Eliot was looking for some course data from Stanford and enlisted my help. We found Stanford Navigator, which appeared to be doing some asynchronous data loading, but it turned out to just be serialized React components from Next.js. So, not knowing if there even was a public-facing endpoint, I just guessed a URL: https://navigator.stanford.edu/api/classes/1252/3109. Easy.

Read and debug JavaScript

An app’s JavaScript can help you find API endpoints and understand their schema and how they’re used. On many older sites, JavaScript is simply concatenated, not minified or mangled. Sometimes you’ll get super lucky and the developer hasn’t turned off source maps.

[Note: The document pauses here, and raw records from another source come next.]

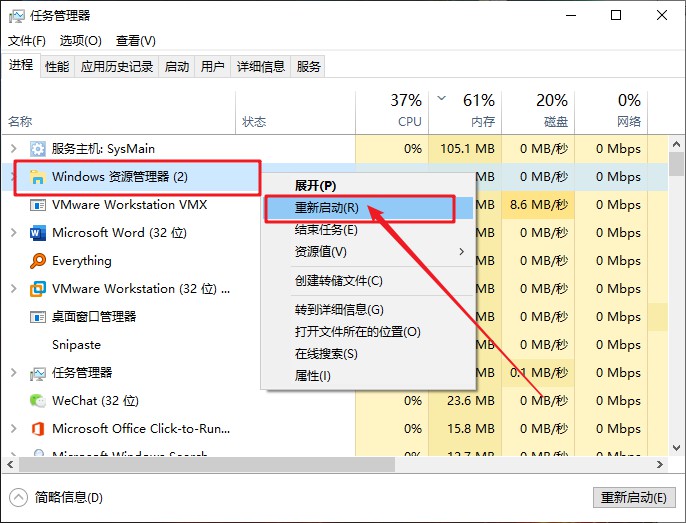Viewport: 686px width, 523px height.
Task: Click the Everything search app icon
Action: point(37,261)
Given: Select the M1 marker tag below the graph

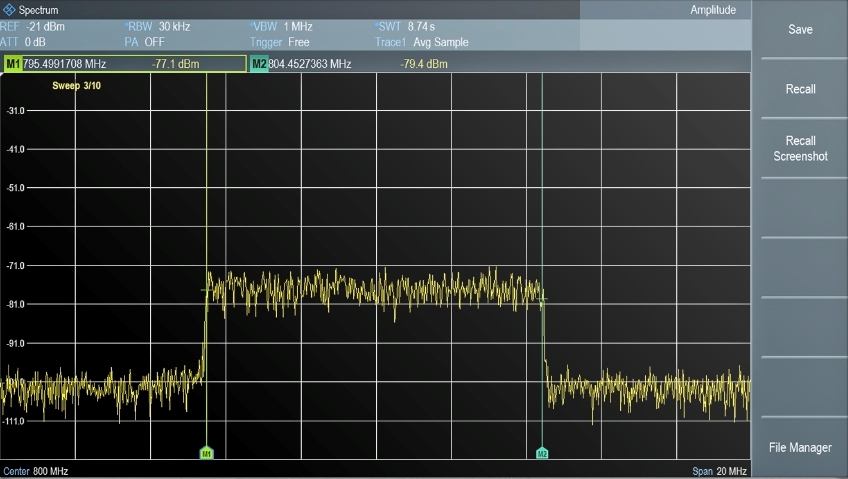Looking at the screenshot, I should point(206,453).
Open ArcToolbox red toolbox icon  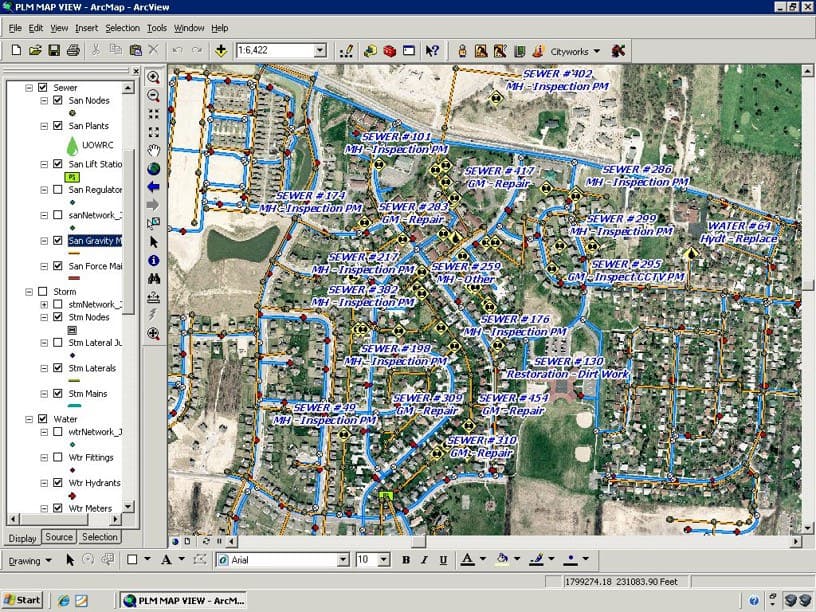(x=389, y=50)
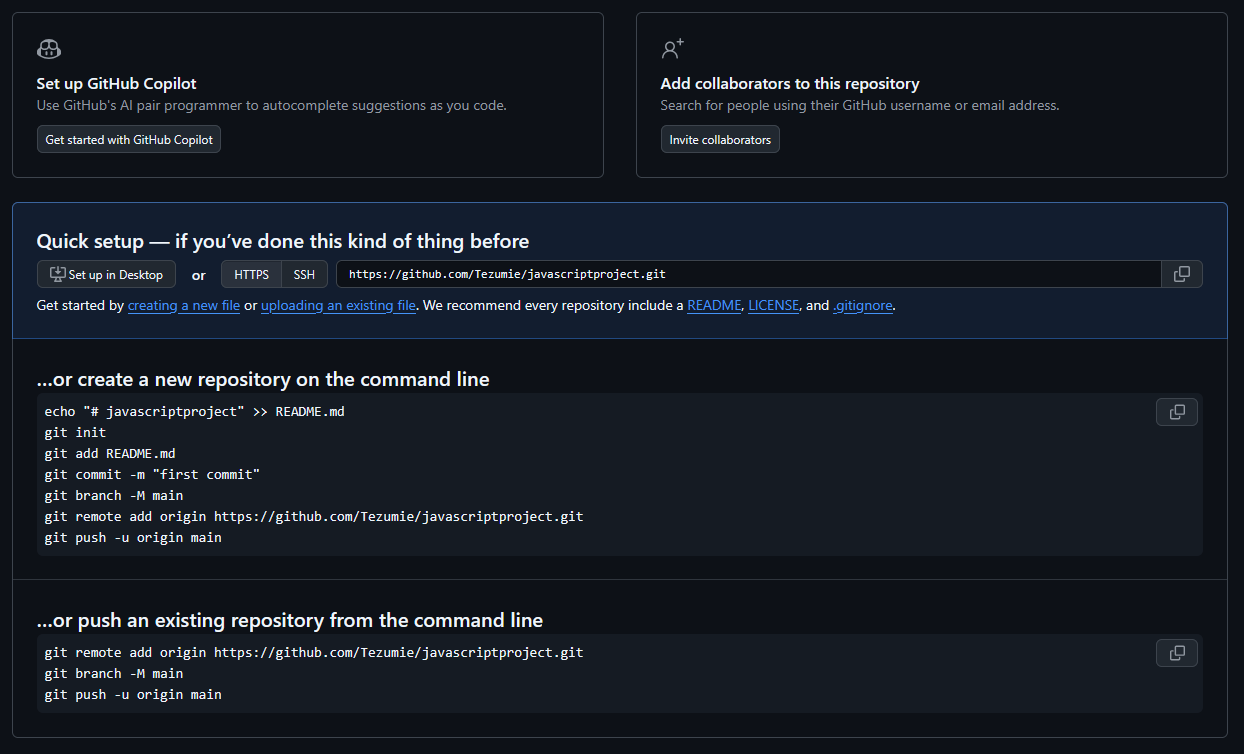Click the GitHub Copilot logo icon

48,48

This was helpful when I was reverse-engineering the Brown University Shuttle’s tracker. Reading the JavaScript, which was barely obfuscated, helped me understand the nuanced semantics of some aspects of the API.

Download mobile apps

Mobile apps have no choice but to use HTTP APIs. You can easily download a lot of iOS apps through the Mac App Store, then run strings on their bundles to look for endpoints. You can also download Android apps as APKs from various mirrors and decompile them. This is how I found an endpoint that returns the occupancy of Brown’s gym, which I built a menu bar app for.

Use tools

Here are some tools that are useful for reverse-engineering APIs: crt.sh, C99.nl’s subomain finder, WP_Snooper, React Developer Tools, Vue DevTools, Wappalyzer, BuiltWith’s “relationships” tool, PublicWWW, GitHub Code Search, GraphQL Playground, cURL, an API testing tool like Postman, Proxyman, Charles, Asset Catalog Tinkerer, and an APK decompiler.

Finally, while I hope these specific tips are useful, the most effective reverse-engineers are curious, deeply knowledgable about how web apps work, and follow their gut.